2) Overseas and Domestic Experience: Employers often give preference to applicants with experience living and working overseas. This could include anything from short-term volunteer work to being a Peace Corps volunteer. Rotary International is the largest non-governmental provider of scholarships in the world. You may be able to receive a scholarship by networking with, and being nominated by, a Rotary Club in your area. If overseas experience is not possible for you, consider volunteering/working with vulnerable populations domestically or volunteering with the American Red Cross. Perhaps you could intern domestically with a non-governmental organization that supports programming overseas. Interested in working with refugees overseas? A great way to get started is to work with non-governmental organizations and local groups that help to integrate refugees who have been resettled here from other countries. Take a look as well at opportunities to partner with the UN Foundation on important campaigns such as Nothing but Nets, Girl Up, and Shot@Life.

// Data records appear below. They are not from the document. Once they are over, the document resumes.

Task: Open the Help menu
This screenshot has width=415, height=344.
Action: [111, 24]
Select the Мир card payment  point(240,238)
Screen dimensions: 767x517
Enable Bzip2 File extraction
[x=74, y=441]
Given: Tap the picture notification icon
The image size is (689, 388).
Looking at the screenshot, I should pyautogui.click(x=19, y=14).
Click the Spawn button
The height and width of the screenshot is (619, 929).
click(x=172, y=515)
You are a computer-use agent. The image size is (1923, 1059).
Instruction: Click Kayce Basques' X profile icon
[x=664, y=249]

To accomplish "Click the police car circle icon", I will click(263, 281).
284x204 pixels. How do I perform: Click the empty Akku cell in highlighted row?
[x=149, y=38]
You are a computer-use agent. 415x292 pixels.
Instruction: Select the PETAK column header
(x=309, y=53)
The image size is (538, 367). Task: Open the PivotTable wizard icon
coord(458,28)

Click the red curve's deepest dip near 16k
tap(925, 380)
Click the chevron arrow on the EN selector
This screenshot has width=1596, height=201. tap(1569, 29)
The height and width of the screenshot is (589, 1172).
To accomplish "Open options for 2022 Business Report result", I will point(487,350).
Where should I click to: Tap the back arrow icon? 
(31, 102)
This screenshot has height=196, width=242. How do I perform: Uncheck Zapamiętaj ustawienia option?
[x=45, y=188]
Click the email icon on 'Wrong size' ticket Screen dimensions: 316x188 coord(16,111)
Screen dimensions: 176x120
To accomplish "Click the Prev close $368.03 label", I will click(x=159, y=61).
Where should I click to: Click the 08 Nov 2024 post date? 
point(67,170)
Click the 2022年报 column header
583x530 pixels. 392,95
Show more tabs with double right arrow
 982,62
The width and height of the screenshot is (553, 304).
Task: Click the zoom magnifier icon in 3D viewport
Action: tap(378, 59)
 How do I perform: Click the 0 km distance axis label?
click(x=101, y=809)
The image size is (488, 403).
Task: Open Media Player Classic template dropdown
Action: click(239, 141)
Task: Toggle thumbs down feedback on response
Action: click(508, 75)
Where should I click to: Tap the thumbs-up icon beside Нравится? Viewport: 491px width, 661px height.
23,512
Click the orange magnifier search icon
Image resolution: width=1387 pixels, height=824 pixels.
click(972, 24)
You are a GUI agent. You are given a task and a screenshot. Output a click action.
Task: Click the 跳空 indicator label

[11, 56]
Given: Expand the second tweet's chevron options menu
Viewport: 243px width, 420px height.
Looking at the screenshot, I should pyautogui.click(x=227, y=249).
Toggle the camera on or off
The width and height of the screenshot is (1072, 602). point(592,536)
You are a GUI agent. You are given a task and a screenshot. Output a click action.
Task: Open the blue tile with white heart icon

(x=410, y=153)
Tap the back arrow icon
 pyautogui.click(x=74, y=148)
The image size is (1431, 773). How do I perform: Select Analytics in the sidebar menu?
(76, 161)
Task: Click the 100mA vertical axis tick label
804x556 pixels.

3) Training: There are many on-site training opportunities – but these can be expensive and require travel. However, there are very good online resources for learning about different aspects of humanitarian assistance and development. The Disaster Ready website is a thorough collection of humanitarian assistance distance learning courses. Start with the modules on humanitarian principles and practice. Interaction (the umbrella organization representing NGOs working overseas) has some free online trainings – for example on Preventing Sexual Abuse and Exploitation and Shelter and Settlements in Emergency Settings. Interested in reproductive health? You can receive certification by taking the Minimum Initial Service Package for Reproductive Health in Crisis Situations (MISP) online course. UNICEF has online trainings for nutrition. RedR has both distance learning and on-site trainings related to emergency response and security that are generally good although not free. The United States Institute for Peace (USIP) has online and on-site trainings related to conflict analysis, negotiation, etc. On the development side, USAID has a Global Health Learning Center and a free one day Global Health University Conference in Washington DC.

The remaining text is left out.